Meta Data Repositories: Where We’ve Been And Where We’re Going
By David Marco
I thought that it would be valuable to take a look back and see where meta data management and repositories have come from and where the meta data management and repository industry are headed. As the old saying goes, “We’ve come a long way baby!”
Many people believe that meta data and meta data repositories are new concepts, but their origins date back to the early 1970s, or in more general terms back to the first days of computing. When we first started building computer systems, we realized that there was a “bunch of stuff” (knowledge) that was absolutely necessary for building, using, and maintaining information technology (IT) systems. We learned very quickly that meta data existed throughout all of our organizations (see Figure 1). Meta data is stored in our systems, technical processes, business processes, policies and people. Essentially, we knew that we had no place to put any of this information (meta data). At this point, we realized that we needed data about the data that we were using in our computer systems.
Figure 1: Meta Data Points
Early Commercial Products
When the first commercial meta data repositories appeared in the mid-1970s, they were called “data dictionaries”. These data dictionaries were very “data” focused and less “knowledge” focused. They provided a centralized repository of information about data, such as meaning, relationships, origin, domain, usage, and format. Their purpose was to assist database administrators (DBAs) in planning, controlling, and evaluating the collection, storage, and use of data. One of the challenges that meta data repositories have today is differentiating themselves from data dictionaries. While meta data repositories perform all of the functions of a data dictionary, their scope is far greater. The early meta data repositories (data dictionaries) were mainly used for defining requirements, corporate data modeling, COBOL (common business-oriented language) and PL/1 (programming language one) data definition generation and database support (see Figure 2).
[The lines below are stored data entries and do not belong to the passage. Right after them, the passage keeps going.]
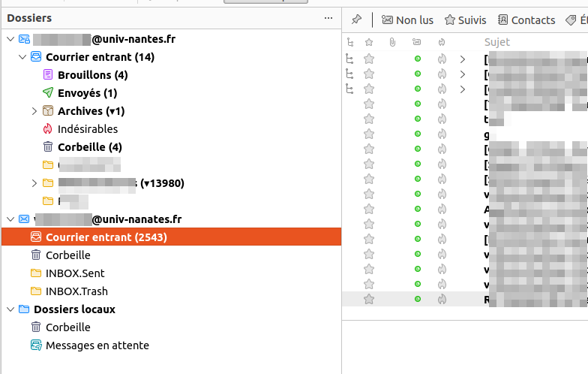Expand the Archives folder
This screenshot has width=588, height=374.
pyautogui.click(x=35, y=111)
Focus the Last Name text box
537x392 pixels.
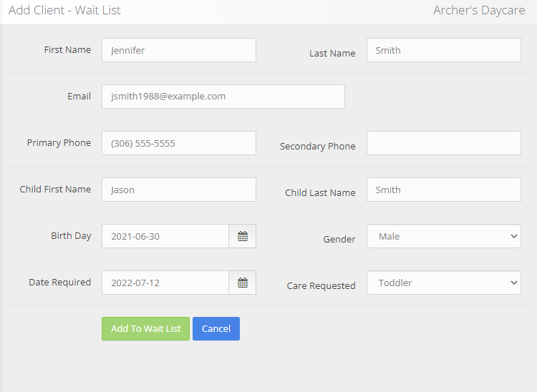pyautogui.click(x=443, y=50)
Figure 2: 1970s: Data Dictionaries Masquerading as Repositories
Later a new phenomenon would enter the world of IT and forever change it…the personal computer (PC). When PCs burst onto the business scene, they changed the way companies worked and fueled tremendous gains in productivity. CASE (computer aided software engineering) was one of the productivity gains. CASE tools were software applications that automate the process of designing databases, applications, and software implementation. These design and construction tools stored data about the data (meta data) that they managed (see Figure 3).
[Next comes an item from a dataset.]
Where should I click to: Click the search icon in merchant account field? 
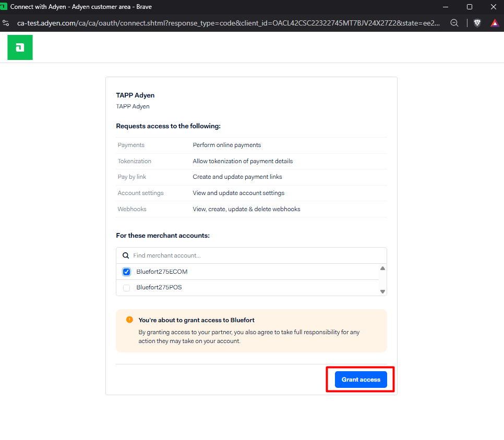coord(125,255)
It didn’t take long before the users of the CASE tools started asking their vendors to build interfaces to link the meta data from various CASE tools together. The CASE tool vendors were reluctant to build these interfaces because they believed that their own tool’s repository could provide all of the necessary functionality, and, understandably, they didn’t want companies to be able to easily migrate from their tool to a competitor’s tool. Nevertheless, some interfaces were built, either using vendor tools or dedicated interface tools.
In 1987, the need for CASE tool integration triggered the Electronic Industries Alliance (EIA) to begin working on a CASE data interchange format (CDIF), which attempted to tackle the problem by defining meta models for specific CASE tool subject areas by means of an object oriented entity relationship modeling technique. In many ways, the CASE Data Interchange Format (CDIF) standards came too late for the CASE tool industry.
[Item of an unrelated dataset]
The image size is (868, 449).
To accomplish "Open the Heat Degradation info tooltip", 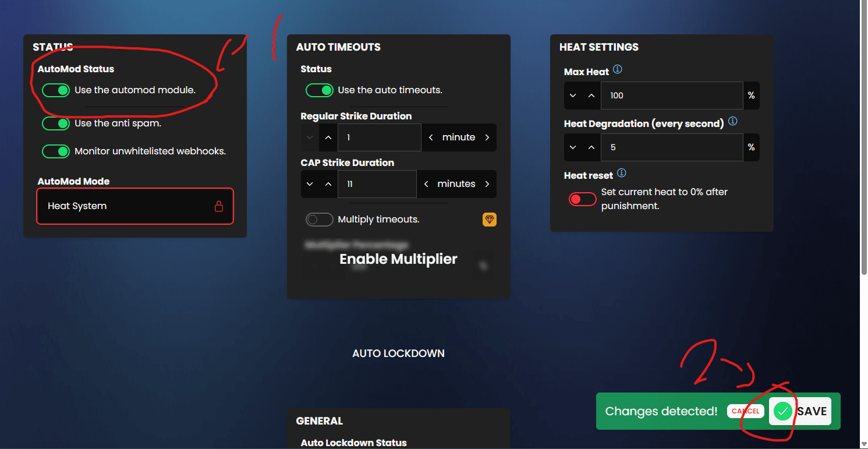I will [x=733, y=121].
Figure 3: 1980s: CASE Tool-Based Repositories
During the 1980’s, several companies, including IBM, announced mainframe-based meta data repository tools. These efforts were the first meta data initiatives, but their scope was limited to technical meta data and almost completely ignored business meta data. Most of these early meta data repositories were just glamorized data dictionaries, intended, like the earlier data dictionaries, for use by DBAs and data modelers. In addition, the companies that created these repositories did little to educate their clients in the use of these tools. Few companies saw much value in these early repository applications.
In the 1990’s, decision support emerged and soon convinced business managers of the value of a meta data repository, expanding the scope of the early repository efforts well beyond that of data dictionaries.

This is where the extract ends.